Like I'd ruined something by waking up too early. "

"How high were you when you woke up?" Vic asked.

"High enough that buildings looked small, but low enough that I could still partially see him below.

Maybe a few hundred feet, I don't know exactly.

The balloons were pulling me up. After about a minute or so, I realized I was drifting toward the reservoir.

" She shifted in the bed, grimacing with pain.

"I realized if I could break enough of the balloon strings, I might survive a fall into the water.

So I used my teeth." She laughed in a way that made it sound more like a whimper and said, “And I guess my lips took the brunt of that.”

Miles looked at the lacerations around her mouth with new understanding. She had chewed through ropes while suspended hundreds of feet in the air, knowing that breaking too many would send her plummeting to her death. He couldn’t imagine the courage such a thing would take.

"That's incredibly brave," Vic said quietly.

"It was survival," Lisa said. "I broke through five ropes before I fell. The impact still almost killed me, but it was better than waiting to drift over solid ground."

Dr. Okonkwo appeared in the doorway. Miles was pretty damned sure it had been less than ten minutes. But that was fine; he felt they had all they could get. "Time's up,” the doctor said. “Ms. Anderson needs to rest now."

Miles nodded and saved his notes. "We'll likely have more questions later, when you’re well-rested. But for now, you've given us crucial information. Thank you."

Lisa only nodded, but Miles could see determination in her eyes. She was a fighter, that was for sure.

They followed Dr. Okonkwo back into the hallway, and the door closed softly behind them. The nurses' station remained quiet, the staff moving through their routines with the subdued energy of a hospital in the small hours of the morning.
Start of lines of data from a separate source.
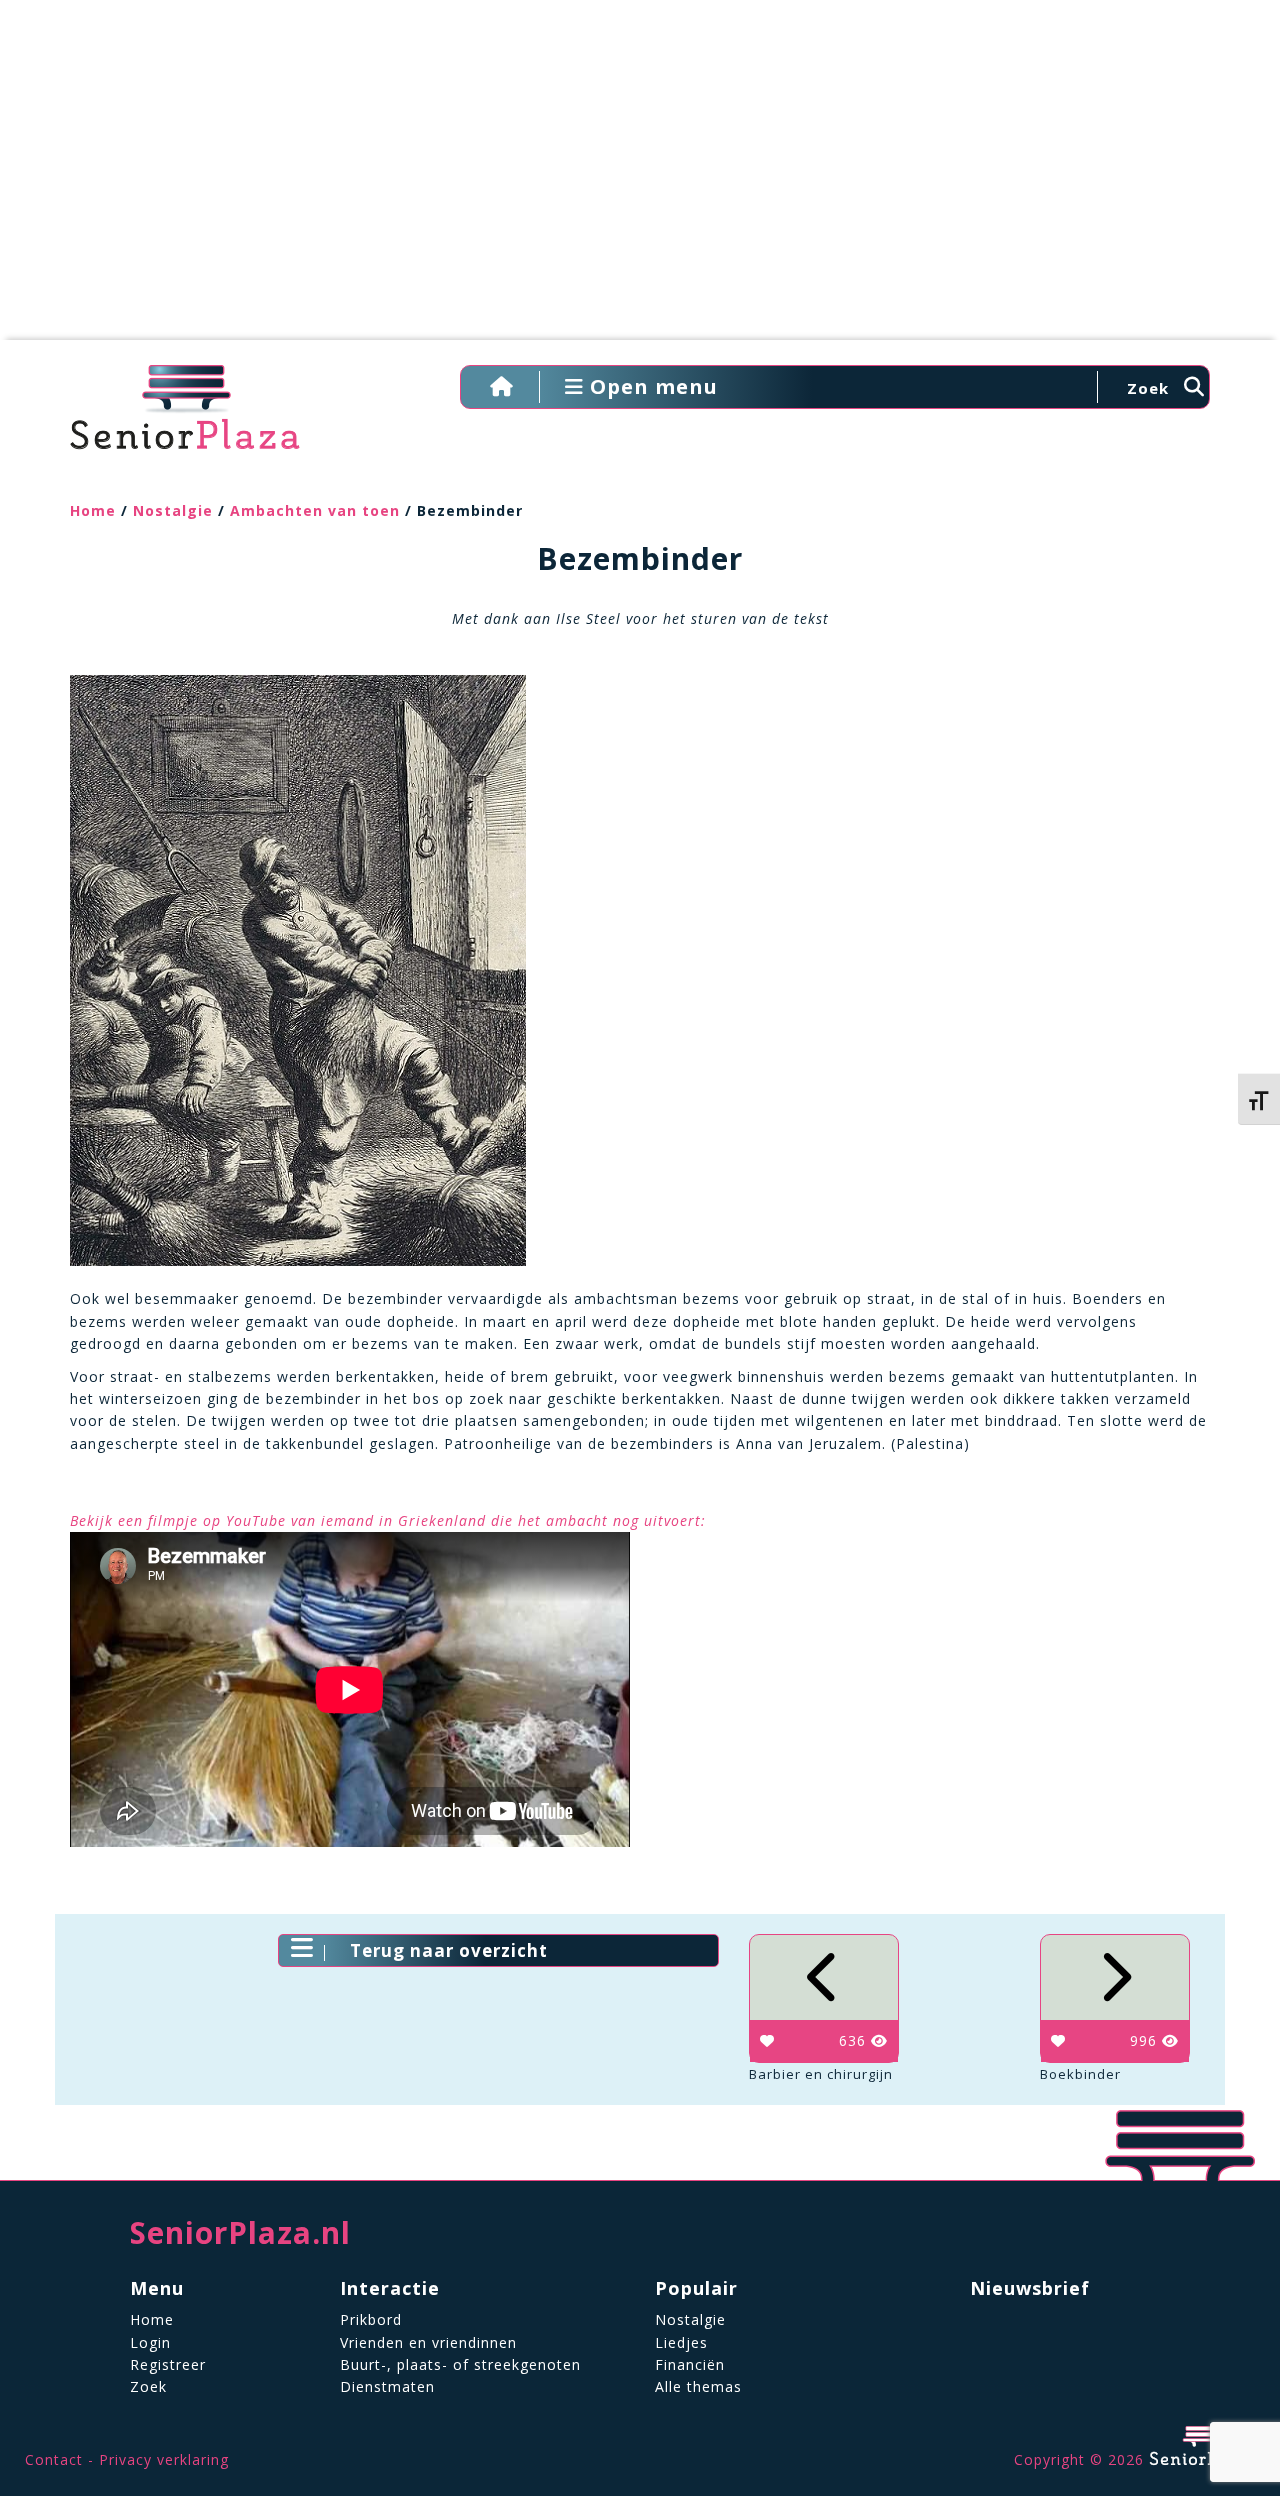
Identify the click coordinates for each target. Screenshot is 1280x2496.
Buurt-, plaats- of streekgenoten (460, 2364)
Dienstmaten (387, 2386)
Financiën (690, 2364)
"She's lucky to be alive," Dr. Okonkwo said. "Most people wouldn't have had the presence of mind to do what she did."

"Most people aren't professional rock climbers," Vic said. "I imagine the strength in her forearms and abs made it easier for her to get to those ropes than your average person.”

Miles looked back at Lisa Anderson's room.

They finally had a description of the killer, even if it was frustratingly generic.

White male, mid-thirties, average in almost every way.

It wasn't much, but it was more than they'd had an hour ago.

And more than that, Lisa had survived. That changed everything.

The killer had failed, and failure would make him angry and desperate.

And if that were true, based on everything he knew of criminal profiling that meant the killer was now more likely to make mistakes.

"Let's get back to the field office," Miles said. "Kim needs to hear all of this, and we need to start building a composite sketch based on Lisa’s description."

They walked back to the elevator, leaving behind the hushed corridors of the ICU. The night was far from over, and Miles was already starting to wonder how the killer was going to react when he learned that his third victim had survived.